Published February 10, 2009

The Cher song “Half-Breed” used to strike me as truly foolish. This was partially the fault of the music video, which features the songstress on a pony in some sort of Native American garb. What irked me more, however, was the song itself. It is about a woman—possibly Cher—who feels accepted by neither the Native American nor the Caucasian community as a result of her multi-ethnic status. This musical musing used to seem a bit like a self-pitying cliché. Then I got to college.

I am Jewish. I was raised as such in a predominantly Irish-Catholic town. When my mother sent me into elementary school with latkes for Hanukkah, it was the first time many of my classmates had tasted them. I wore a Star of David necklace where other girls wore charms depicting Christ. When a boy in my calculus class made a crack about Jewish frugality, I was the one who spun around and interrupted the lesson with a rant about the idiocy of anti-Semitism. In September, I was actually cognizant of why there was no school on Yom Kippur. In December, I was the recipient of the awkward “Happy Holidays” greeting. While I do not want to reduce Judaism to stereotyped facial features, I will say that my appearance further set me apart. I embraced all of this. Being one of a few Jewish students made me different, but was very much a part of my identity.

The truth, however, is that unlike others at Columbia, which has more than a handful of Jewish students, I wasn’t really raised religiously. My father’s family is Jewish, but my mother converted before I was born, so I celebrated both Hanukkah and Christmas—though the latter was solely for materialistic gain. I didn’t grow up keeping—and do not now keep—kosher. I didn’t go to Hebrew school and know nothing beyond “Shalom.” I haven’t stepped inside a synagogue for years. While I was familiar with the stories from my Hebrew pre-school and Passover Seder—and the musical delight that is Joseph and the Amazing Technicolor Dreamcoat—the first time that I actually sat down and read anything from the Hebrew Bible was for Literature Humanities this year. I am fiercely proud of my heritage, but for me that is more of an ethnic pride than a religious observance. In conversation with peers who did do any or all of the above, though, I sometimes feel like I am not Jewish enough.

While the instances in which I have been accused of being “fake Jewish” have been few and far between, and while this dilemma rages on in my head more than it plays out in reality, it has led, if not to an identity crisis, then to mild confusion. It isn’t that I’m not Jewish—I’ve seen enough people deny their heritage to fit in to the religious majority to know that that isn’t what I want to do or who I want to be. I don’t consider myself to be half-Jewish, because I was brought up fully Jewish, just secularly so. However, technically 50 percent of my background is “Jewish.” Half of my heritage is thus also a religion, so because I am not religious, I tend at times to feel like an imposter, or worse, an outsider.

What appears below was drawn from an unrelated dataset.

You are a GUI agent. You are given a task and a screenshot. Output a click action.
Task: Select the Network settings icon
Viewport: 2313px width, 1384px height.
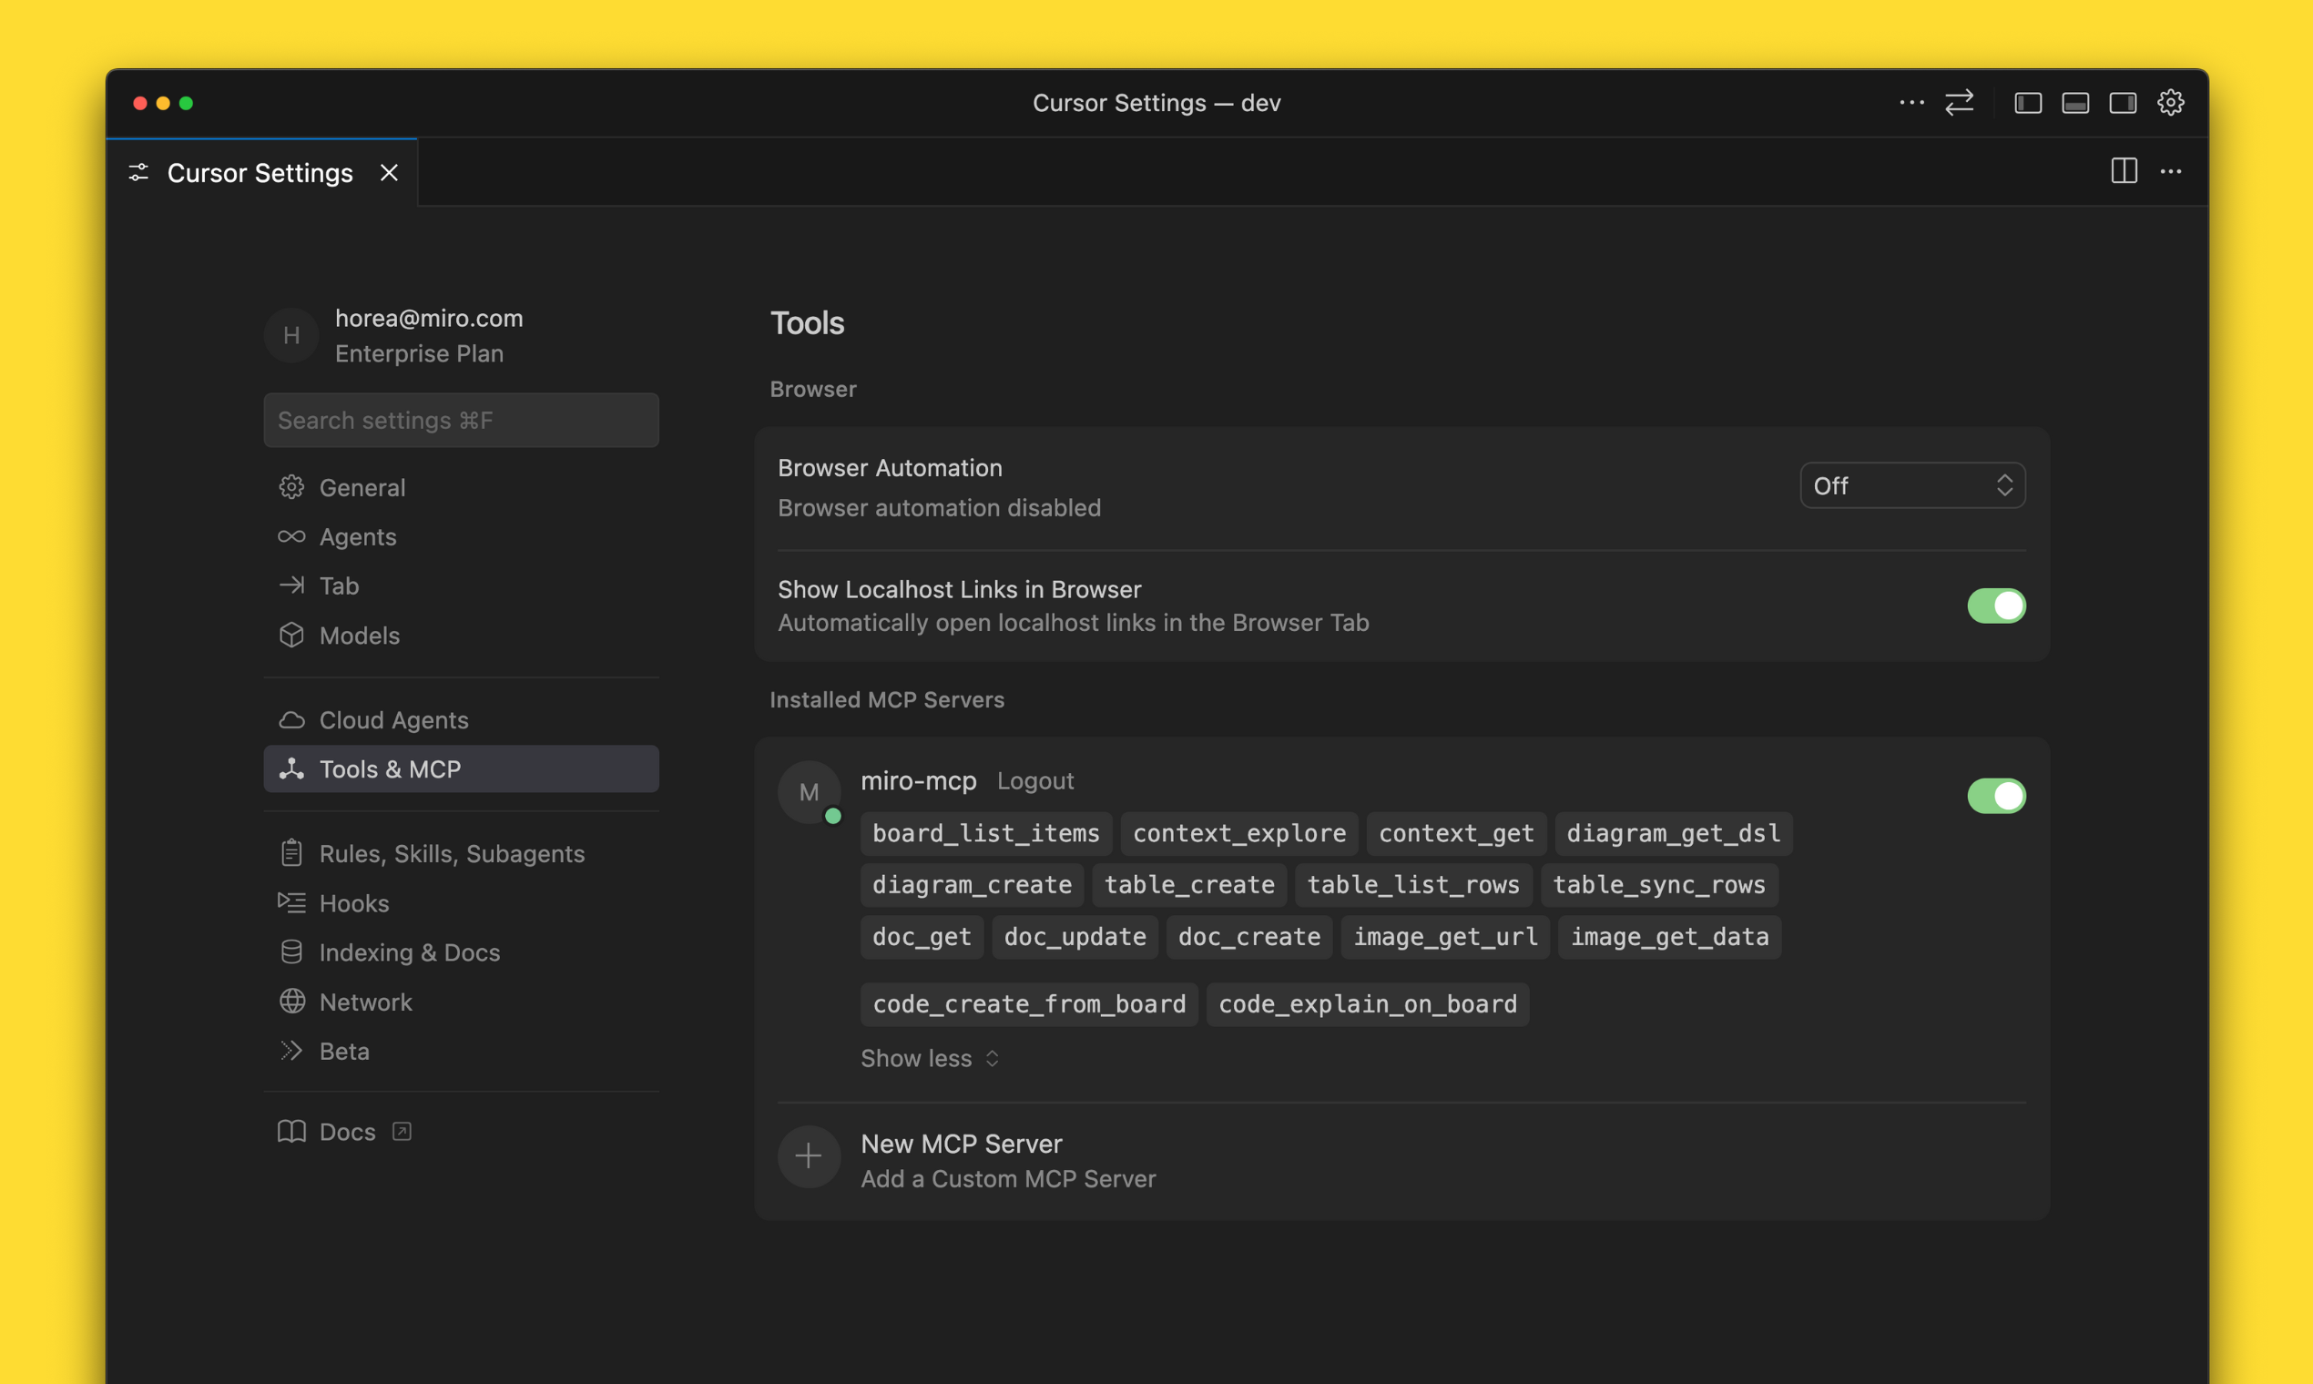coord(291,1001)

To look at my situation in another, more positive light, however, I consider this: even two people who were raised as observant Jews will have had differences in upbringing. No two people, even with the exact same ethnic compositions or religious practices, have had the same experiences with either their heritage or their religion. The boy who attended Sunday school every week, the girl whose entire family is fluent in Hebrew, and I are all Jewish, but our experiences with our religion and ethnicity are incredibly different. I am proud of my heritage. When asked if I’m Jewish, I answer “yes” without caveat. However, what that means for me is different from what it means for somebody else. Which, quite frankly, is how it should be.

One of the reasons I chose Columbia University was because of the diversity of the student body. What I didn’t realize when I filled out my application, however, was how deep that diversity ran. It doesn’t just mean that there are different races and religions on this campus, although that’s true. This campus is home to the Buddhist Meditation Group, Bahá’í Club, Thai Students Association, and African Students Association. Those four are a random sampling of a list so long it would surpass the word limit for this piece. The ethnic variety between demographic and organizational groups is beneficial to Columbia’s campus and its community, but to view it as the only diversity is to barely scratch the surface. There’s diversity between individuals within those different groups too. And within the individuals themselves. Ourselves. Touché, Cher. Touché.

The author is a Columbia College first-year.